### Records shown

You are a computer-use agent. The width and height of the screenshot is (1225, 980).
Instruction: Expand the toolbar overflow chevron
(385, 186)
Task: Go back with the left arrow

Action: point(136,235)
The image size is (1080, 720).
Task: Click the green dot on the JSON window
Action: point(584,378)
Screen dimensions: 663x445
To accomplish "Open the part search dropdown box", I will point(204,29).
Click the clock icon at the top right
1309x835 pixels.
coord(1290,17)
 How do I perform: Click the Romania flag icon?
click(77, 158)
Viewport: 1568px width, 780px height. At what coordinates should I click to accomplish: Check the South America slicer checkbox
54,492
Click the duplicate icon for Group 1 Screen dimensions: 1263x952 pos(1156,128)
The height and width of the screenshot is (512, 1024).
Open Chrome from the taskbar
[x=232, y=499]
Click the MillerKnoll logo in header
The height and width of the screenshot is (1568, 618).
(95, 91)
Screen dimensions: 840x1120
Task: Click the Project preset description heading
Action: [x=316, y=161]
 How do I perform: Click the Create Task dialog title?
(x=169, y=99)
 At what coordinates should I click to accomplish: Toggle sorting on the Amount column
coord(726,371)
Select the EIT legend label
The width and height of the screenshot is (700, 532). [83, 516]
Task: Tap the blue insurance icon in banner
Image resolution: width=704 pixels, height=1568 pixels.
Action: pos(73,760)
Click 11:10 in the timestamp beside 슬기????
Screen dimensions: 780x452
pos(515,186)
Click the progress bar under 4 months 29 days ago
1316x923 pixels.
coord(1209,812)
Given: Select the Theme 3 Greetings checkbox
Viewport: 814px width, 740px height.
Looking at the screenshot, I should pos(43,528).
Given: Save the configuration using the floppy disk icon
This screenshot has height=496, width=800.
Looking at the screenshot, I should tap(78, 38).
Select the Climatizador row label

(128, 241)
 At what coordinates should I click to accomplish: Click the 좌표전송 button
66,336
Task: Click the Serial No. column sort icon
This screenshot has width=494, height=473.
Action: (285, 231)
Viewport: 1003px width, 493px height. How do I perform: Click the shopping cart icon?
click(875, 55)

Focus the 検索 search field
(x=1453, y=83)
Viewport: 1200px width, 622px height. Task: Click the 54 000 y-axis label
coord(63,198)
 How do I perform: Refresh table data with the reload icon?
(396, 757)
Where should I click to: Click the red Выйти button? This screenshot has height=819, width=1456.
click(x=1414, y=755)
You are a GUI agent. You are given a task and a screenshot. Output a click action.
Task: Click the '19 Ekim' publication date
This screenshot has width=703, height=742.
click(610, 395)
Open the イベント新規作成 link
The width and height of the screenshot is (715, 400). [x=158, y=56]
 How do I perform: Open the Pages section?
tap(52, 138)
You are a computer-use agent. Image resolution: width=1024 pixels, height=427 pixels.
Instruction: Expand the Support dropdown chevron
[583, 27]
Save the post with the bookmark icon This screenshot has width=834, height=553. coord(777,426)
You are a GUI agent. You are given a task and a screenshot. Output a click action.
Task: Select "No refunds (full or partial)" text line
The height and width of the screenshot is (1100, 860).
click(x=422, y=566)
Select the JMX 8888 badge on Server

### Task to carry out
Reproduce the items word for word, from the line that contains "Viewport: 1200px width, 622px" through the last line of the items, including both of those lines.

### Exercise solution
Viewport: 1200px width, 622px height. Task: Click the 54 000 y-axis label
coord(63,198)
 How do I perform: Refresh table data with the reload icon?
(396, 757)
Where should I click to: Click the red Выйти button? This screenshot has height=819, width=1456.
click(x=1414, y=755)
You are a GUI agent. You are given a task and a screenshot. Output a click action.
Task: Click the '19 Ekim' publication date
This screenshot has width=703, height=742.
click(610, 395)
Open the イベント新規作成 link
The width and height of the screenshot is (715, 400). [x=158, y=56]
 How do I perform: Open the Pages section?
tap(52, 138)
You are a computer-use agent. Image resolution: width=1024 pixels, height=427 pixels.
Instruction: Expand the Support dropdown chevron
[583, 27]
Save the post with the bookmark icon This screenshot has width=834, height=553. coord(777,426)
You are a GUI agent. You are given a task and a screenshot. Output a click action.
Task: Select "No refunds (full or partial)" text line
The height and width of the screenshot is (1100, 860).
click(x=422, y=566)
Select the JMX 8888 badge on Server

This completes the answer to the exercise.